• [What to work on]
Could you return, exactly as written, only the lines from the one holding "You are a computer-use" through the final line of the records below?

↓↓↓

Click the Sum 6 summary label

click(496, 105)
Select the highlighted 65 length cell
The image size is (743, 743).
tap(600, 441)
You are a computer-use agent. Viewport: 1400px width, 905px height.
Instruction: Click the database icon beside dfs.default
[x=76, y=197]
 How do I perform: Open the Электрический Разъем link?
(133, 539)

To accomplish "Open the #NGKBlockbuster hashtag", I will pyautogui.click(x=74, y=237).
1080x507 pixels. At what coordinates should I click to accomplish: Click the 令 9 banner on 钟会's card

↑↑↑

• [Output]
You are a computer-use agent. Viewport: 1400px width, 905px height.
Instruction: Click the database icon beside dfs.default
[x=76, y=197]
 How do I perform: Open the Электрический Разъем link?
(133, 539)

To accomplish "Open the #NGKBlockbuster hashtag", I will pyautogui.click(x=74, y=237).
1080x507 pixels. At what coordinates should I click to accomplish: Click the 令 9 banner on 钟会's card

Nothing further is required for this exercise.